As current ELST screening recommendations are based on best assessment and vary greatly between countries, there is a considerable need for international and evidence-based screening guidelines. Current Danish ELST screening guidelines, which correlate with the surveillance guidelines from the American vHL Family Alliance (personal communication), recommend one baseline audiometry in adolescence and MRI of the inner ear only when audiovestibular symptoms are present. However, as use of subjective audiovestibular symptoms is too unspecific a measure for ELST, and as manifest hearing loss is generally irreversible, this current approach is not adequate enough to prevent severe audiovestibular morbidity.

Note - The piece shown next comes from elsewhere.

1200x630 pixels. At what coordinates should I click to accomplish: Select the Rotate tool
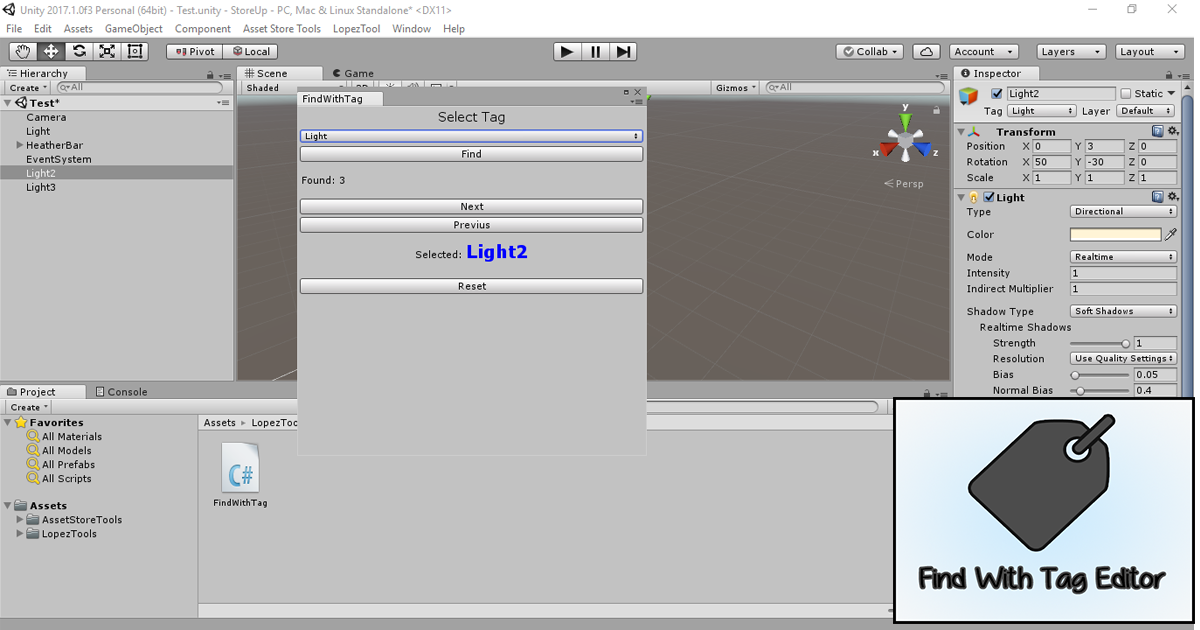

Based on our results, audiometry is a suitable first-line screening tool, and we recommend annual audiometry for vHL patients. This approach is minimally invasive and in many countries more easily accessible than regular MRI scans. An optimal interval for ELST surveillance could not be determined based on present results, and annual examinations are based on our best assessment. Further studies with long-term follow-up are needed to determine the optimal ELST surveillance interval.

Preoperative high-resolution MRI is still necessary to support the diagnosis in cases of audiometric ELST suspicion and to preoperatively map the lesion's location and extent. In countries where routine MRI of the central nervous system is performed every 12–36 months as part of a vHL surveillance program, we recommend that specific images of the petrous bone and endolymphatic sac should be included in these examinations.

Determination of audiological ELST characteristics could further target screening, and we have initiated an international collaborative study of audiological ELST characteristics.